一种ROS1融合基因的筛查方法
本发明属于医药和生物技术领域,涉及ROS1融合基因的筛查方法,尤其是ROS1融合基因筛查的多片段引物及其应用。本发明的ROS1融合基因筛查方法,以样本中的总RNA反转的cDNA为模板,加入核苷酸编码序列如SEQ ID NO 1-22所示的real-time PCR联合引物,进行实时荧光聚合酶链反应,并通过检测反应产物中反应单位间Ct值的差值检验是否具有ROS1融合基因突变。本发明方法具有操作简捷,节约时间,结果判断直观、明确,成本较低,污染减少的特点。
发明专利
CN201210507409.3
2012-11-30
CN103352070A
2013-10-16
C12Q1/68(2006.01)I
复旦大学附属肿瘤医院
陈海泉;孙艺华;王瑞;潘云建;胡海川;王磊;叶挺;罗晓阳;李航;张扬
200032 上海市徐汇区东安路270号
上海元一成知识产权代理事务所(普通合伙) 31268
吴桂琴
上海;31
一种ROS1融合基因突变的筛查方法,其特征在于,其包括如下步骤:(1)设计筛查ROS1融合基因的11对real‑time PCR联合引物对或探针;(2)提取样本中的总RNA;(3)以样本中的总RNA为模板,通过逆转录方法合成cDNA;(4)在11个real‑time PCR反应单位中,以(3)中所得的cDNA为模板,分别加入(1)中设计的11对引物或探针,以及包括荧光染料在内的反应预混液;(5)在real‑time PCR反应仪上进行real‑time PCR反应,并分别记录每个样本的10个反应单位的荧光阈值;(6)分别计算引物或探针I~IV所在反应体系的荧光阈值的均值CtABP,和引物或探针VI~XI所在反应体系的荧光阈值的均值CtBBP;(7)计算ABP与BBP之差的绝对数,判定样本是否具有ROS1融合基因突变。

⁂

* **题目**: 请列出上面这份ROS1融合基因筛查方法专利文本中所称本发明方法具有的全部特点。

* **数据**:
⁂

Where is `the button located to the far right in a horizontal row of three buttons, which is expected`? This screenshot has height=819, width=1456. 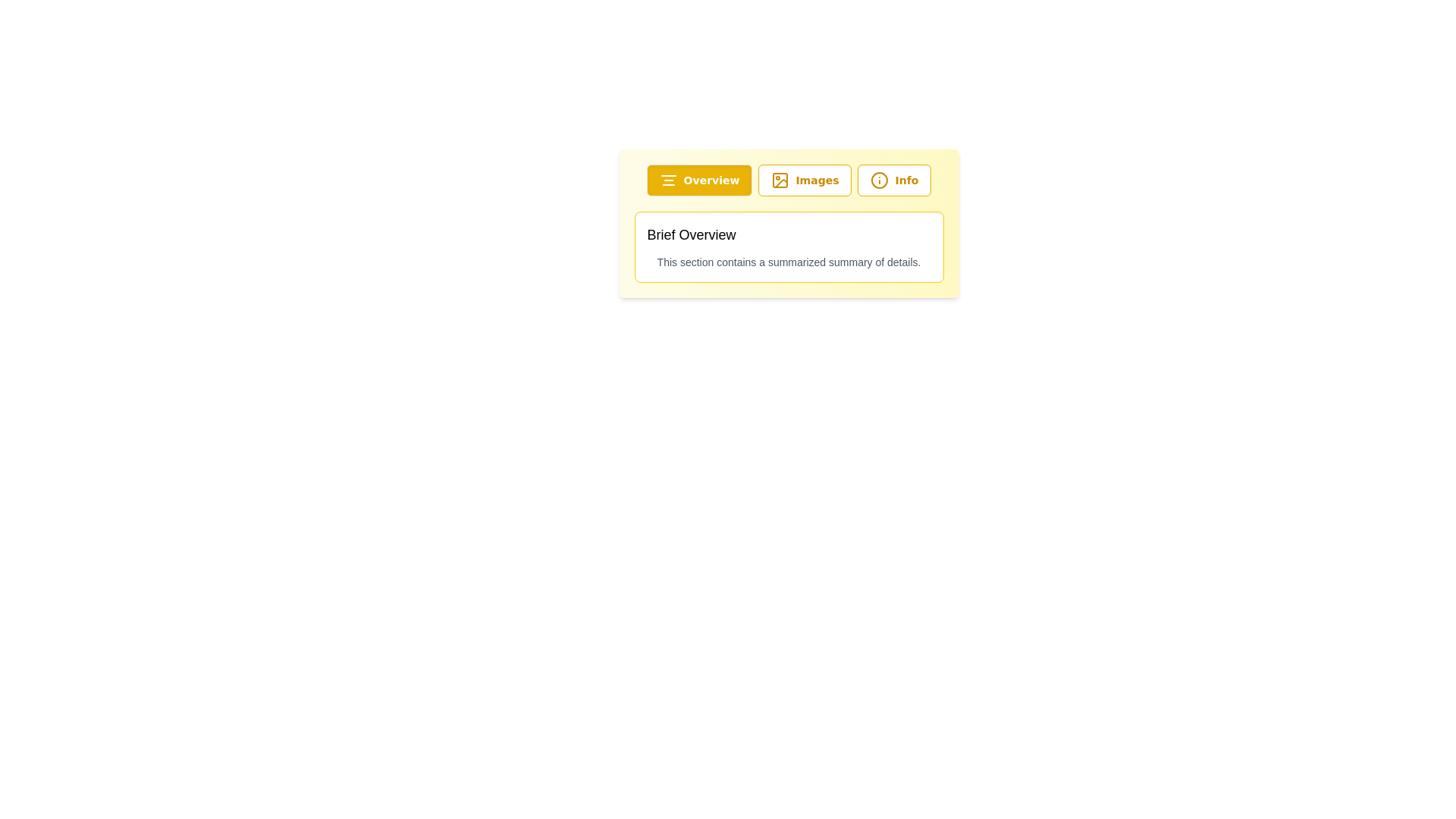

⁂

* **参考答案**: 操作简捷;节约时间;结果判断直观、明确;成本较低;污染减少。